** Excerto fornecido **
====

Caminho no jardim de Giverny, Monet

Caro Luciano,
Retirei-me um pouco mais cedo com a intenção precisa de escrever-lhe, pois, por um feliz acaso, o Horácio e a Maria Violante, que vão amanhã a Lisboa, a compras, têm pensada uma visita à sua mãe e a si, a propósito da quadra, o que mais pertinente torna que lhe enderece estas palavras, sem os transtornos das demoras dos correios. Neste ano, em que tantos tormentos afligiram as nossas casas, por vontade de minha mãe as celebrações não iriam além da ida à Missa do Galo e da presença do Padre Valentim no almoço de dia 25. Mas, sabe-se lá por que artes, o meu pai logrou convencê-la das benesses da celebração da família e da seiva fresca das crianças, mais a mais que tanto os filhos e os netos como os primos de Coimbra já mandaram recado que cá viriam e é ela agora quem se atarefa em preparativos, como se um elixir lhe tivesse retemperado a alma! Como o nosso bom amigo sabe, é sempre um imenso prazer podermos fruir da vossa presença nesta vossa casa e, cela va sans dire, o quanto apreciaríamos que se nos reunissem. Transmita à sua mãezinha que, caso vos pareça oportuno, os meus pais providenciarão a vossa vinda. O Horácio e a Maria Violante estão já instruídos com os pormenores e serão os portadores da vossa ansiada confirmação. Se considerar necessário desdobrar-se em argumentos junto de sua mãe, cá lhe entrego este: soubemos hoje que a avó Maria Pia e a tia Maria da Anunciação vão estar cá! Portanto, caríssimo amigo, como poderá prever, será uma Consoada com doçarias acrescidas. Com os nossos respeitos e afecto, a estima desta sua amiga
Maria Clara

20061216

Ecos

Desdobradamente. Como se deixasse o vestido habitual numa arca antiga e usasse o vestido antigo como se fosse habitual. Os Fedeli d'Amore acenam a sua brisa suave. Algo de Suhrawardi me chega. Vou desdobrando esforçadamente a pedra, desenrolando-me. Até deixar de ser pedra. Até voltar a ser pedra. Música e silêncio... Ecos. Até loch.

====

** Linhas de dados **
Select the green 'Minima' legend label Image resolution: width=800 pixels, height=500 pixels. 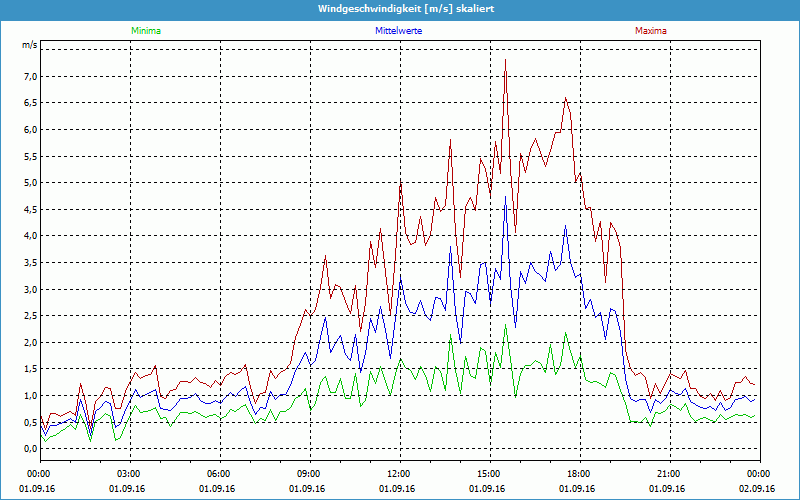click(x=145, y=31)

====

** O que se pede **
1/ Na carta do excerto fornecido, quem se soube hoje que vai estar presente?
2/ Prossiga o excerto fornecido a partir da última frase do fragmento «Ecos», no mesmo registo.

** Respostas por tarefa **
1/ A avó Maria Pia e a tia Maria da Anunciação.

2/
A foto que aqui se reproduz está no blog O Arrumário ( http://www.arrumario.blogspot.com/). Uma maravilha, não é?

20061215

Flores, flores e uma chuva miudinha

Há dias assim em que as saudades são como chuva miudinha e começam por salpicar ao de leve, como se não passassem daquele borbulhar de champagne que se sente no nariz. Depois, mal nos apercebemos e já tomaram ares de pulverizador e já afectam a nitidez do olhar. Logo, logo, damos connosco que nem pintos, sem grande jeito para alisar as penas. É então que passamos a desconfiar das canduras da chuva miudinha e pensamos no calor de uma lareira ou de uma cor. Eu pensei em flores com cor de lareira mansa, com cor de areia quente, com cor de casa e, com mimos de ourives e precisões de relojoeiro e suavidades de prestidigitador, fui reunindo flores, flores, flores num grande ramo que quero entregar onde as pontes se estreitam, onde pensamento toca em pensamento e, por um instante, até parece que a saudade foge. Sinto que até os braços se expandem e engulo-me numa ilusão de Gea. Ah flores, flores e chuva miudinha e estes braçados de amor aos que por muito longe que estejam nunca deixam de estar em mim :) Até loch...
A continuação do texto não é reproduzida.